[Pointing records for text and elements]
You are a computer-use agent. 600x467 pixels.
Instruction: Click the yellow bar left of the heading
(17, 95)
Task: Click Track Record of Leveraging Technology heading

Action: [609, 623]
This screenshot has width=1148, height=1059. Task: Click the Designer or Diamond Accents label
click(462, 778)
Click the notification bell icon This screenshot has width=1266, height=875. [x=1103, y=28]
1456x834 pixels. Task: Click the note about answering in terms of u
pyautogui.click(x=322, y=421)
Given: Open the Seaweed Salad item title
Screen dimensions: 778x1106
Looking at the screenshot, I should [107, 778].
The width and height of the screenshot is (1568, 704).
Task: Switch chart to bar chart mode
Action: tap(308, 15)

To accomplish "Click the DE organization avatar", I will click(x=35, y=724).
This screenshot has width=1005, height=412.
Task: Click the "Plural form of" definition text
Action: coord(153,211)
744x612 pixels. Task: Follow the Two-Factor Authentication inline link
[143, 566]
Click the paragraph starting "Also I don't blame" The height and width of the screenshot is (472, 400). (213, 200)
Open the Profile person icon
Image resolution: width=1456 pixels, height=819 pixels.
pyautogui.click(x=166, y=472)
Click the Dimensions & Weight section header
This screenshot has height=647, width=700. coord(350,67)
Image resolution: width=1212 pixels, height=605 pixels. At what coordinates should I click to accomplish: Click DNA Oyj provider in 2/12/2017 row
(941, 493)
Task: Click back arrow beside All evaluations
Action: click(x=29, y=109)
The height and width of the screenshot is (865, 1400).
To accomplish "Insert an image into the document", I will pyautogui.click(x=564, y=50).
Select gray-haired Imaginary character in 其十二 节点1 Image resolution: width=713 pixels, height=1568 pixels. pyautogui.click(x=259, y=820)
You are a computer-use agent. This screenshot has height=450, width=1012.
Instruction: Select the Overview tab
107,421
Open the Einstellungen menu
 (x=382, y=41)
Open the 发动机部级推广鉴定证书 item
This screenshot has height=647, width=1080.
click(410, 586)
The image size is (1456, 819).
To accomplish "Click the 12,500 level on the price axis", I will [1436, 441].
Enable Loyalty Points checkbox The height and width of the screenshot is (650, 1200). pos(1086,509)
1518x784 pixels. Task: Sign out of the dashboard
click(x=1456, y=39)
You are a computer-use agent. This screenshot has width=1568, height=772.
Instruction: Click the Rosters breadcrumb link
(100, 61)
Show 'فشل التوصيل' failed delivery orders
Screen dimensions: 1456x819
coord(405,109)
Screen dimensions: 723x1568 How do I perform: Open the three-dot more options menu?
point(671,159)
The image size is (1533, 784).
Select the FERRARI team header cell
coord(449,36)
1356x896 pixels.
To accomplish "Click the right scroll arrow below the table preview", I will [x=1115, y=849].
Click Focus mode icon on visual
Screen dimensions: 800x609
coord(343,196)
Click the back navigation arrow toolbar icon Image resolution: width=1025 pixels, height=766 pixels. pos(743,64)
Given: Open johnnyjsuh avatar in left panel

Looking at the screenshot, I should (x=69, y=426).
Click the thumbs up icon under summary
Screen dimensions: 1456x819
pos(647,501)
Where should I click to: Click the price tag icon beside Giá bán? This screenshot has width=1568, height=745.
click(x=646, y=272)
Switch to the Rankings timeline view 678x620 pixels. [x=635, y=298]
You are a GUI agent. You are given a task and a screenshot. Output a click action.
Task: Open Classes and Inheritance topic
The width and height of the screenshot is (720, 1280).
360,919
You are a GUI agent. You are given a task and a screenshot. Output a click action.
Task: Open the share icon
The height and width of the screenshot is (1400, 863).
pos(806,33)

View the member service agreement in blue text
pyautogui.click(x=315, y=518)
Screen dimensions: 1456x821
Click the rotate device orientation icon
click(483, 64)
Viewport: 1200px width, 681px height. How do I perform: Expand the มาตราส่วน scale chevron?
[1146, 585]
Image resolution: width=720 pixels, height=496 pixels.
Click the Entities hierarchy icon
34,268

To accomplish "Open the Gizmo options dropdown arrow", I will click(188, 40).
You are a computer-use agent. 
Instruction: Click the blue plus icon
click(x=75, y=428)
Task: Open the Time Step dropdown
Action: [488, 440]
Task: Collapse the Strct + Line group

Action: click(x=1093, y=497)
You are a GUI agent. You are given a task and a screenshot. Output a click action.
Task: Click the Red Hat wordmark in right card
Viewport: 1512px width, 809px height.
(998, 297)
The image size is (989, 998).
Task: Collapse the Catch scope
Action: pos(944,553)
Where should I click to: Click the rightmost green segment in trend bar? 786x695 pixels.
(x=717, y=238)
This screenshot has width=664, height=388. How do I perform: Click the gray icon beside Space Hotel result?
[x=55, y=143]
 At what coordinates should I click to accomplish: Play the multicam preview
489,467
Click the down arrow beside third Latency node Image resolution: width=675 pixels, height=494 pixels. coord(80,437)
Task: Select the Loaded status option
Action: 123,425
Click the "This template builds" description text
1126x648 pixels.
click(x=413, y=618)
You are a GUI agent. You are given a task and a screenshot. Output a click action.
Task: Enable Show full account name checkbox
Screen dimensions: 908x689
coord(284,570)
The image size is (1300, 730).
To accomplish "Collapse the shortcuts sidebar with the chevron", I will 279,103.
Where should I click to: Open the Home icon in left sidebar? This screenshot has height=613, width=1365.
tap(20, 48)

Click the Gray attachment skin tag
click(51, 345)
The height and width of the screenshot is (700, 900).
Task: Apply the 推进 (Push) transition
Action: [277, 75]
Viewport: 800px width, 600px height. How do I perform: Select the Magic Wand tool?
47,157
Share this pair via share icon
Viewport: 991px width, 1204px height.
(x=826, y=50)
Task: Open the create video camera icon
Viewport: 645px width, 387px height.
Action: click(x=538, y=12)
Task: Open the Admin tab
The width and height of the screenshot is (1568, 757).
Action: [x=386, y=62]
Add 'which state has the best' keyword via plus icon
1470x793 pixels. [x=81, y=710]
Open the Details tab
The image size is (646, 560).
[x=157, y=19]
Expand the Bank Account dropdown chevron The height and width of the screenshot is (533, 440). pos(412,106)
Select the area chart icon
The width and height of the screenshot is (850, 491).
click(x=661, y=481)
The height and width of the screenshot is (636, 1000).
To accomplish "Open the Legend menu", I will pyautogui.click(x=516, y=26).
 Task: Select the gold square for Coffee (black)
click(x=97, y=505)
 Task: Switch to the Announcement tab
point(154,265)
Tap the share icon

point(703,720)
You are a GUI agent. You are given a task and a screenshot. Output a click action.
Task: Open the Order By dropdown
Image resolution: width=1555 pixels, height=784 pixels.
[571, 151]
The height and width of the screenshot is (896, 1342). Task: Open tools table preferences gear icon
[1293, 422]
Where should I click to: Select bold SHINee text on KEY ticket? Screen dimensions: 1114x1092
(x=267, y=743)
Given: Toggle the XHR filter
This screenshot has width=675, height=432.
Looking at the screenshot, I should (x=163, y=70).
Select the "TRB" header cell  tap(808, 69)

Prompt
Pull out every line of the records that contains the string "dropdown". Case counts.

Task output
To accomplish "Open the Gizmo options dropdown arrow", I will click(188, 40).
Task: Open the Time Step dropdown
Expand the Bank Account dropdown chevron The height and width of the screenshot is (533, 440). pos(412,106)
Task: Open the Order By dropdown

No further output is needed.